__Prompt__
From the records below, transcribe only the lines running from the one with "Zpět do obchodu (1027, 642)" through the one with "Párty půjčovna (370, 269)". Keep both of those end lines.
···
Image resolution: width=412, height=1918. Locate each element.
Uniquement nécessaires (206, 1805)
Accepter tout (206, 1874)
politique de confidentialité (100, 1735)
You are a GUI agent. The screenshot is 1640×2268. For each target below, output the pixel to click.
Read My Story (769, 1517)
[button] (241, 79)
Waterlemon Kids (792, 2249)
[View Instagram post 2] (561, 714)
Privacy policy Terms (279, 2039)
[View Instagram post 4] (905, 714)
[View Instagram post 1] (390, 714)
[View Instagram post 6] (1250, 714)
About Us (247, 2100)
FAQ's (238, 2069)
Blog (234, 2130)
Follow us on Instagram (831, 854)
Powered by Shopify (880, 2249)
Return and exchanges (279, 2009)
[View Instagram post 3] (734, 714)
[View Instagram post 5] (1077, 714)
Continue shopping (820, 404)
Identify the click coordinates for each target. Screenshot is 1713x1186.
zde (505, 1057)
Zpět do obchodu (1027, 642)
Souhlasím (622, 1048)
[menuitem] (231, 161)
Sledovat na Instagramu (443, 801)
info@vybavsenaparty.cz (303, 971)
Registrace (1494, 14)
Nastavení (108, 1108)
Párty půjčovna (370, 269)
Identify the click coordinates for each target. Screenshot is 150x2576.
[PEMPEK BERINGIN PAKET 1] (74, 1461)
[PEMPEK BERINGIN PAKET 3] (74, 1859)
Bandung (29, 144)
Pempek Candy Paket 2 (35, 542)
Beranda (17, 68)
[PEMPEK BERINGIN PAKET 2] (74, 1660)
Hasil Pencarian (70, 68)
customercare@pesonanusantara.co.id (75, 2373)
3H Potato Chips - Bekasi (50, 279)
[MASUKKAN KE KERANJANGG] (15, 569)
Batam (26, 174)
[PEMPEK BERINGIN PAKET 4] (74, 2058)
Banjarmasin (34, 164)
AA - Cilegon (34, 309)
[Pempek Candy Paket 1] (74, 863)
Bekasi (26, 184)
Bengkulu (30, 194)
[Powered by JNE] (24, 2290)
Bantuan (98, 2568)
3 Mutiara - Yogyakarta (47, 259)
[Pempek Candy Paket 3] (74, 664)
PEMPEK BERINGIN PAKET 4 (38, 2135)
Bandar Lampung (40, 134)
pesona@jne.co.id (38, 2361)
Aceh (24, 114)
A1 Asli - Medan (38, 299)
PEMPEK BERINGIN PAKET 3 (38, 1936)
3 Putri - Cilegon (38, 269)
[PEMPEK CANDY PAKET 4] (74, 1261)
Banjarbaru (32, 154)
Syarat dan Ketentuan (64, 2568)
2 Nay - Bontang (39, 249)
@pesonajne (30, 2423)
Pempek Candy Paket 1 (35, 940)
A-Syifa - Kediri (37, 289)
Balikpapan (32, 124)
···
__Answer to the exercise__
Zpět do obchodu (1027, 642)
Souhlasím (622, 1048)
[menuitem] (231, 161)
Sledovat na Instagramu (443, 801)
info@vybavsenaparty.cz (303, 971)
Registrace (1494, 14)
Nastavení (108, 1108)
Párty půjčovna (370, 269)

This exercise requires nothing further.